Hua Hin is widely known as a popular destination for Thai vacationers, nestled on the coast east of Bangkok. Wealthy families own beach homes, the King has his summer palace, and Swedish retirees can enjoy cheap accommodation and a (non-Swedish) massage.The town maintained a nice balance between the tourist attractions and the distinctly Thai street scene. We stayed on Poolsuk road, which was closed to traffic and lined with bars and restaurants, each spilling a unique brand of noise, light and scantily clad Thai women onto the street. We began to suspect that our accommodation, London Bar, was a whorehouse, since the head of the bar told us her name was “Yai” (which means “big”) because she “has many women.” I decided not to jump to the conclusion that Yai was a madame, since I had to sleep in the beds there.
Hua Hin offered less sleaze than many other vacation destinations, however, especially once we got outdoors a bit.

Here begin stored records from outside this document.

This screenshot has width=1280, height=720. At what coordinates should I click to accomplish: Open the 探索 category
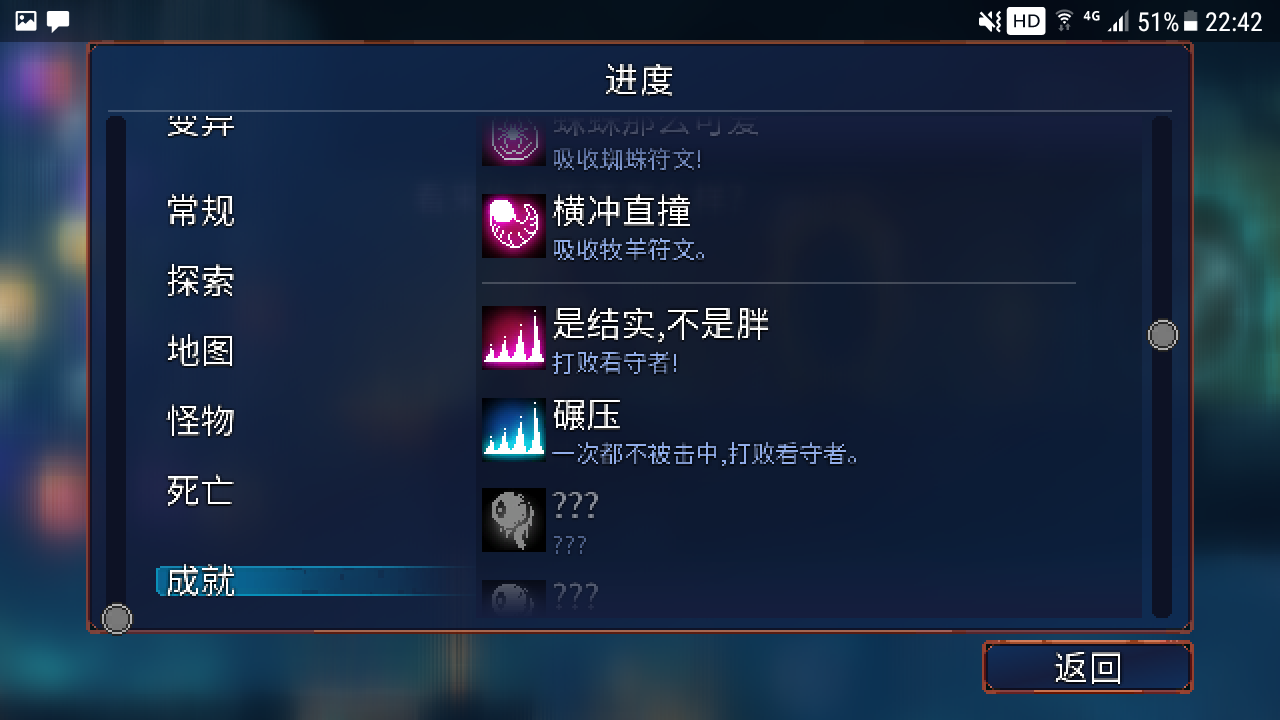[x=200, y=281]
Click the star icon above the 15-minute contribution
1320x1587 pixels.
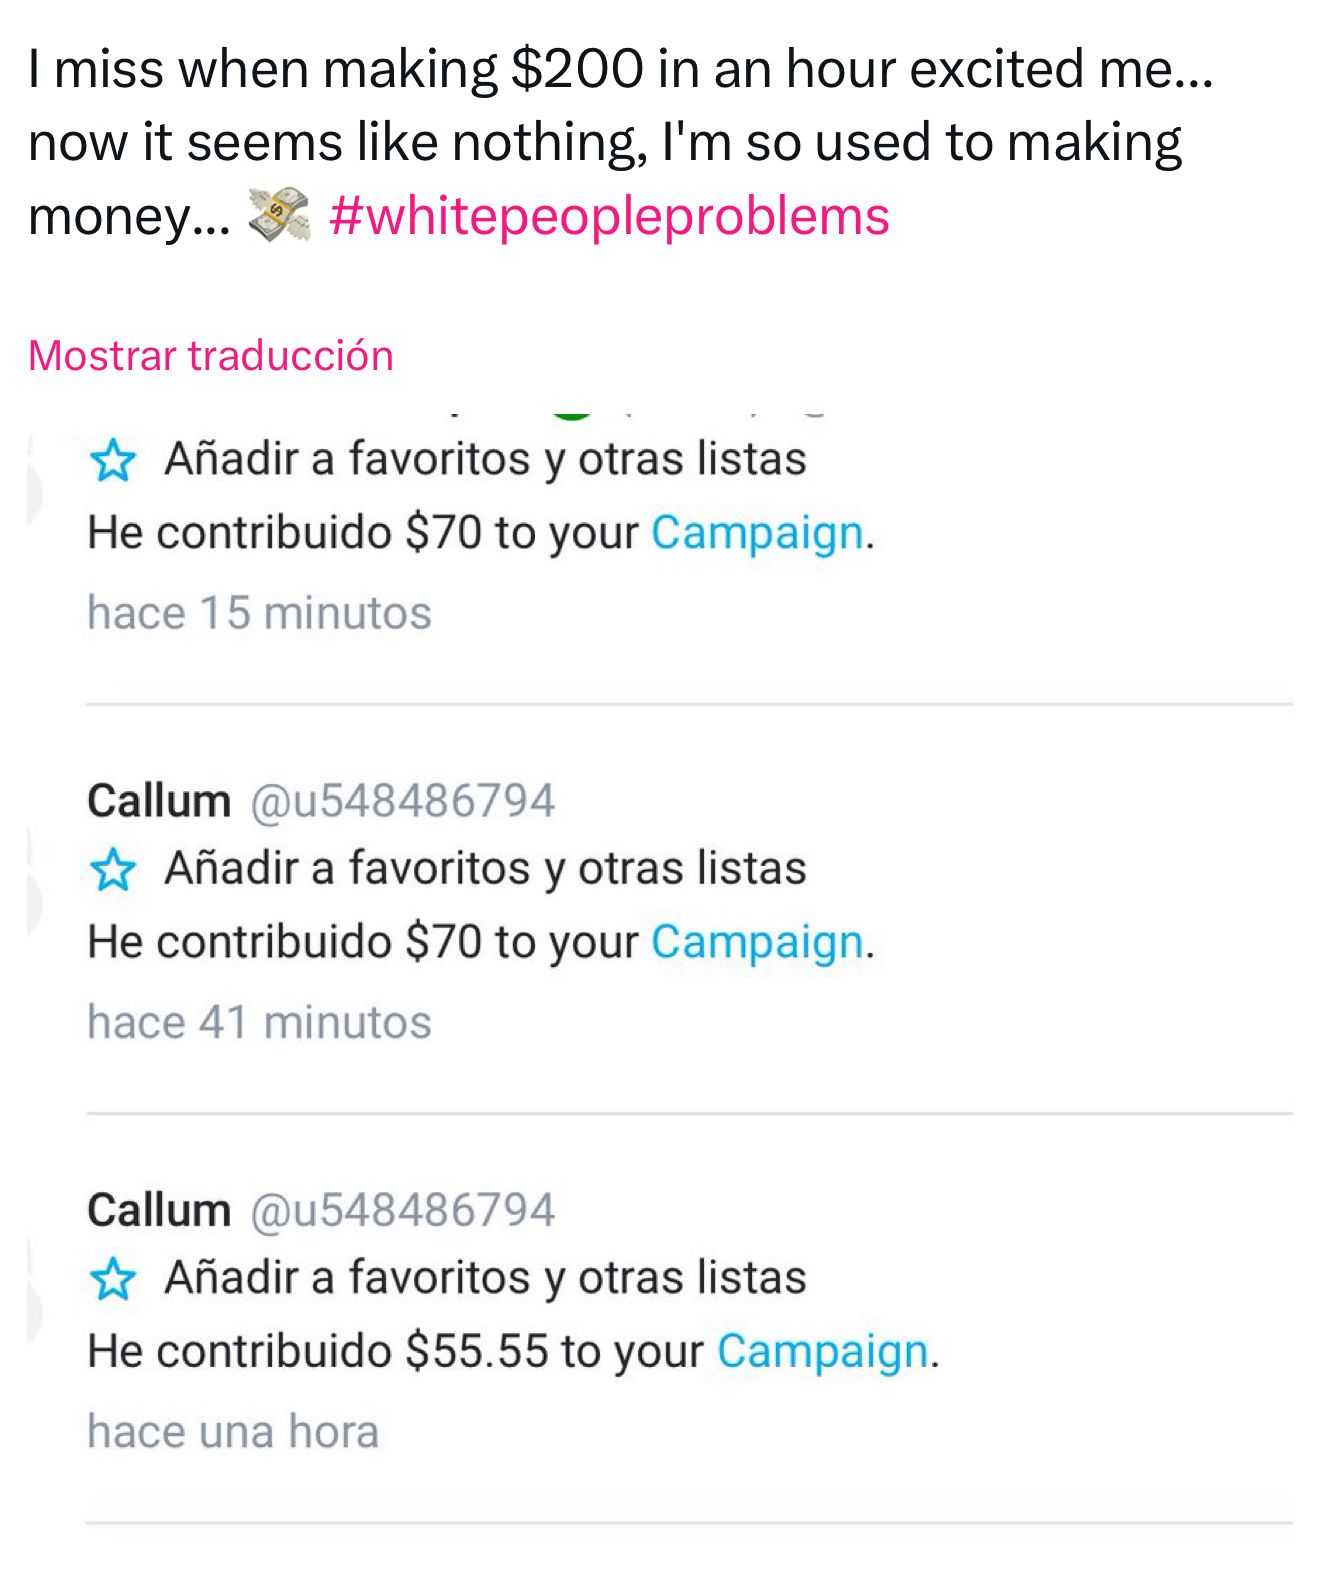113,461
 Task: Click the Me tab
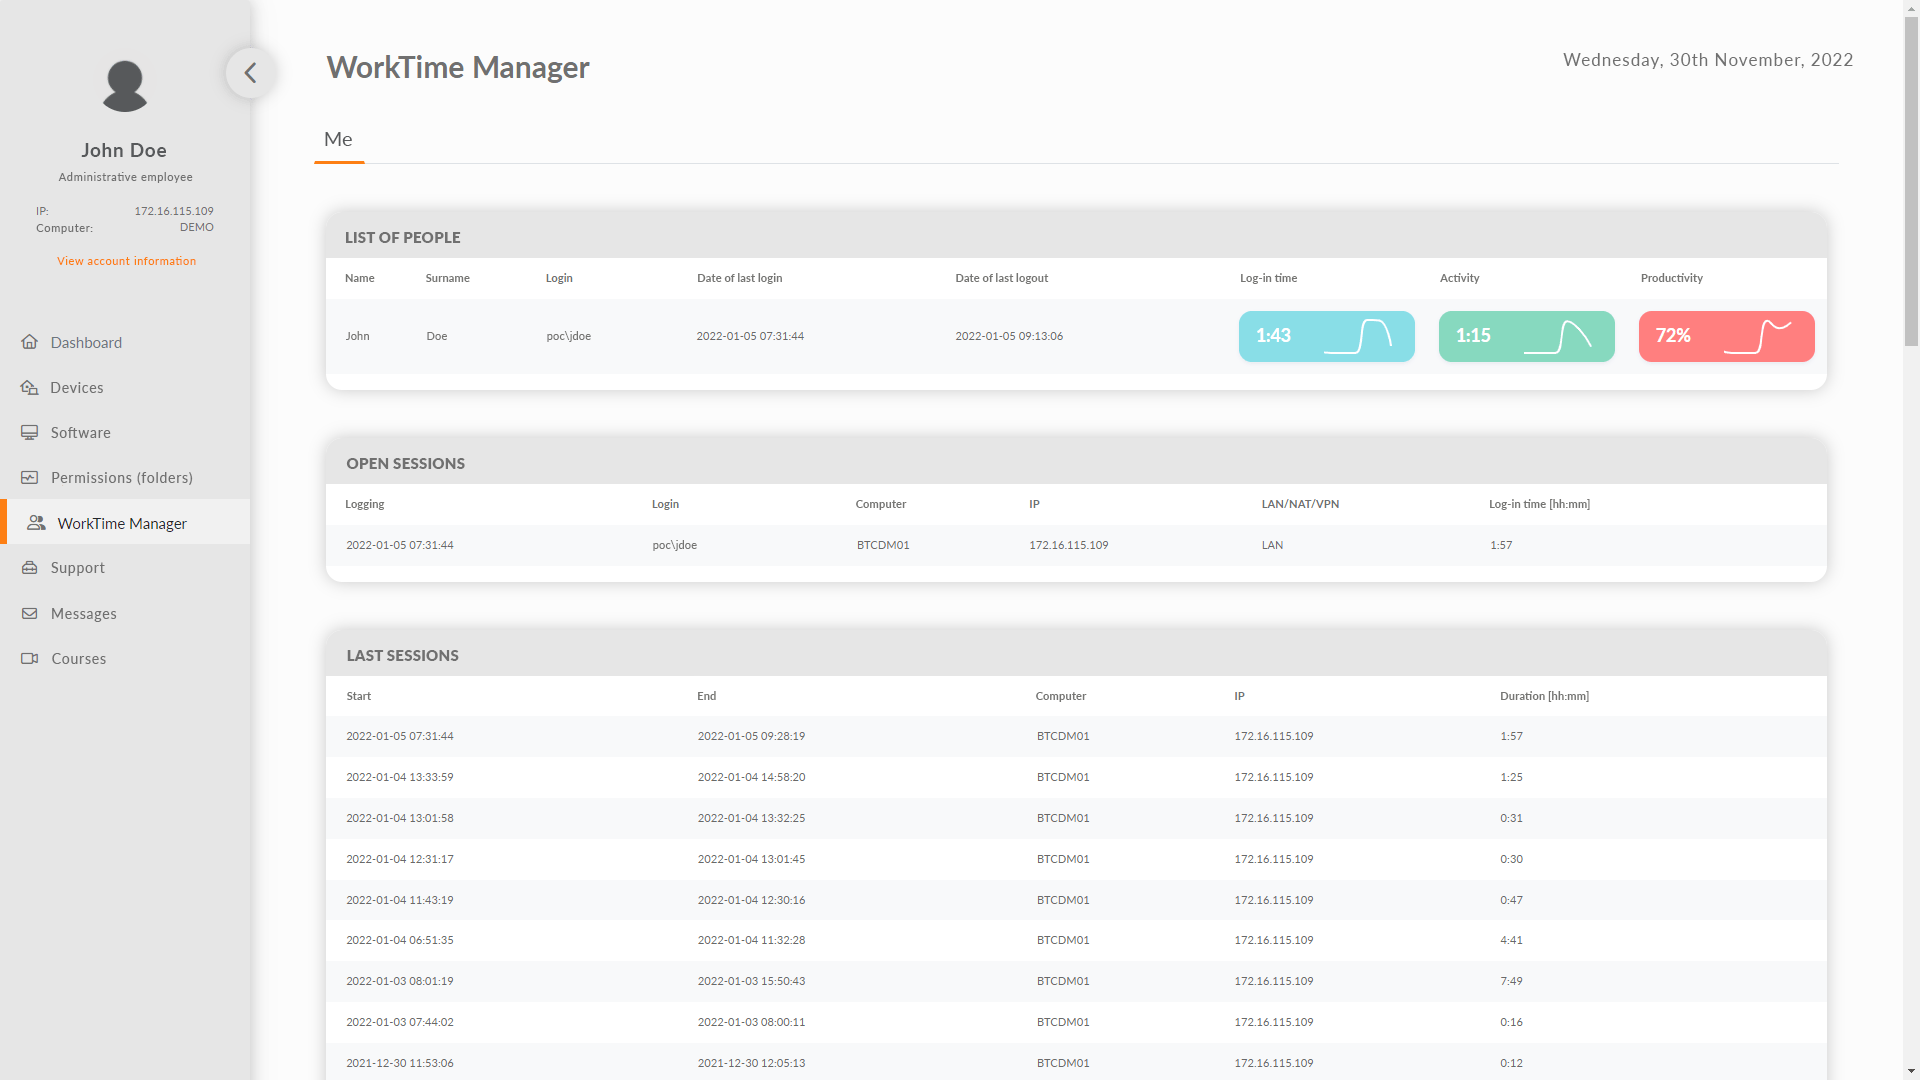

We took a tuk tuk to Sam Roi Yod national park, where we did a boat tour of the local islands, and then cruised through a channel where there was a small fisherman’s village with kitschy painted boats bobbing in the water.


The best part of the park was Phrayanakorn Cave, a massive cavern nestled in the side of a mountain. The cave was hundreds of feet high, dripping with stalactites, sprouting a whole forest of trees, and illuminated by massive holes through which blinding light poured in. In the middle of the biggest room of the cave sat a lonely, shining temple.




Saturday night we went to a night market, and then I attended my first Muay Thai fight. About time, I know. I definitely respect the reflexes required to stave off blows from above and below, not to mention gauging when to kick, punch or plain ol’ body slam your opponent. The spectators were definitely a rousing bunch. When two young boys began boxing, what I assume were their family members screamed and gestured so wildly I couldn’t help paying more attention to them than what was happening in the ring.This is my last week before break, which means a lot of finals to grade and some corny things to reflect on (wow, time has flown so quickly, I've faced so many challenges…. the usual). All I know is that I’m glad I’m staying. There’s still so much I want to do, scratch that, will do before I leave. I’m also finally starting to get into some sort of groove with my students and becoming more savvy as a traveler, now’s the time for me to operate like a pro.
… althouuuugh I’m going to have to put off living like a pro until my motorbike wounds heal. Yes, I got in a little motorbike accident. But before you judge, let me just say: if you spend a few months in Thailand, you will find yourself on a motorbike. It’s inevitable. It’s magnetism, fate, destiny. Just be careful on those turns.